Nalla Vishesham Review
Newbie director Ajithan is harping on the same string with Nature becoming the core topic for discussion in 'Nalla Vishesham'. The exploitation of the environment and its aftermath pose a question on the fate of a population living on the banks of a river. The picturesque lush green landscape on the foot of a hill moves towards destruction owing to the mishandling of people, who find monetary benefit from it. Ajithan's movie evokes a docu-drama feel now and then albeit it's a socially relevant theme.
The village Njavaroorkadavu is blessed with nature's bounty: abundant pure water, river, greenery and favourable farming conditions. Farmer Kashi (Sreeji Gopinath), son of the late comrade Keezhoor Surendran (Indrans), leads a life close to nature with his organic farming. He is known for his organic farming and eco-friendly lifestyle. College professor Balakrishnan, played by Dinesh Panicker, quite often lends him advice regarding his farming methods. Kashi keeps a sort of worship towards Nature and he rightly proves it with his life.

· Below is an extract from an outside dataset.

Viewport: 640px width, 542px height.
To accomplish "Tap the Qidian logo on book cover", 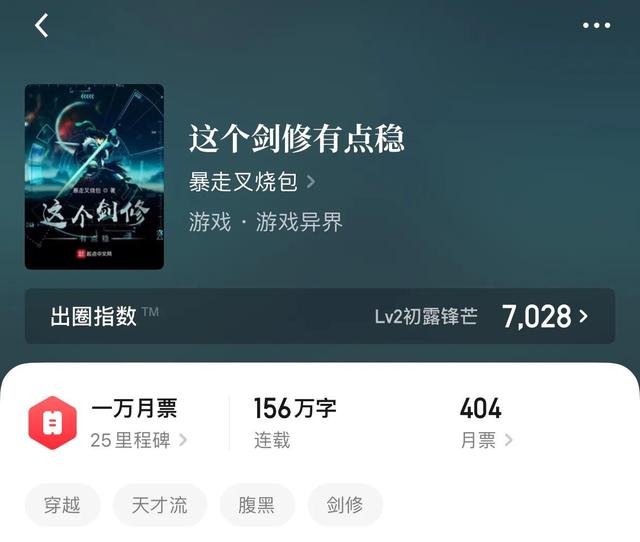I will click(x=94, y=254).
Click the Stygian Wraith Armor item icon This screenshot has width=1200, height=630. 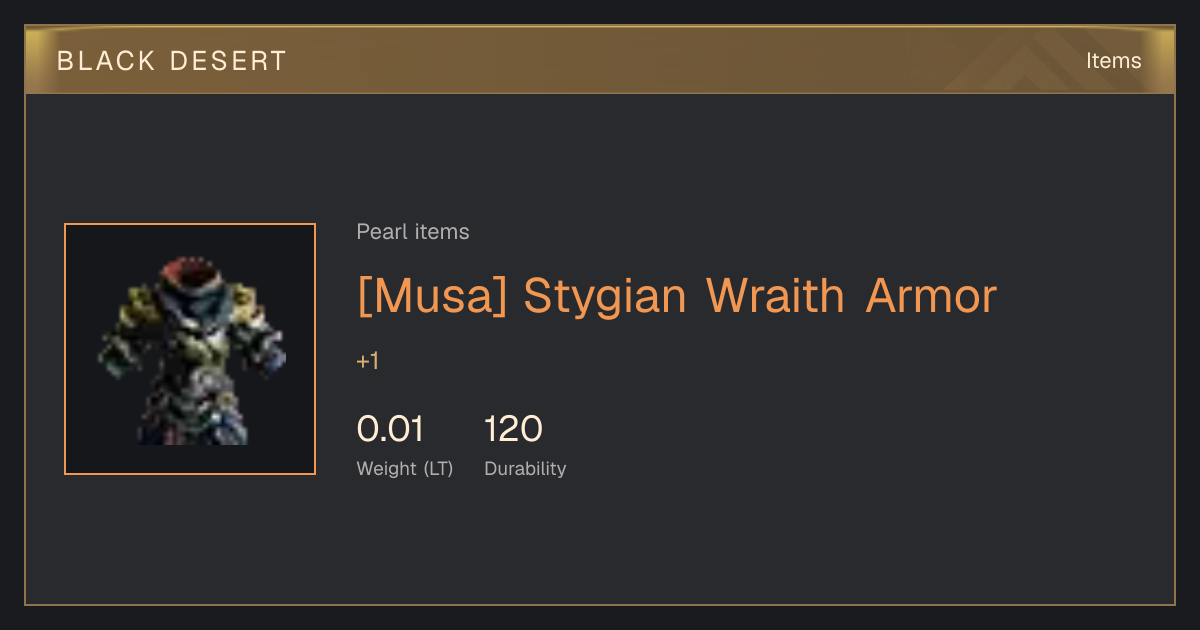click(x=190, y=349)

Chembil Asokan appears as Divakara Panicker, a greedy businessman with immoral deeds. He lavishly uses pesticides on his farm to make a killing. Ajayan (Biju Sopanam) is his aide in his illegal acts, including sand mining. When Panicker tries to extract sand from a hill, locals led by Kashi opposes it. But bureaucratic assistance evades the poor villagers due to the high influence of Panicker. Then the signs of 'killing' the ecosystem start to crop up in that village. At one stage, some of the villagers ponder over leaving the place when authorities plan to take over their land for road widening. Besides the wrath of Nature, the beleaguered people are destined to face the unfussy attitude of bureaucrats.
With a pretty good intention, 'Nalla Vishesham' takes up the cudgels for preserving nature and its environment. While the social commitment of the film is absolutely undeniable, the grammar of creativity falters on the trot.
Scripted by Vinod. K. Vishwan, the theme shows explicit regression since cinematic traits are hard to come by in the tale. The format of narration is banal devoting for a usual purpose, thereby paving the way for purgation. New face Sreeji struggles to convey the emotions as he is not amply given the room to perform in the lead role.
Biju Sopanam exquisitely showcases his natural best by transcending himself to embrace the emotional fringes. As an erratic character, his screen presence jazz up the proceedings temporarily. Albeit subtle, a unique bond between man and animal becomes an effective statement in the film. To sum up, the messages are clear-- 'Go Green' and preserve the environment, but while you wish for a film with novelty, the satisfaction is beyond the reach.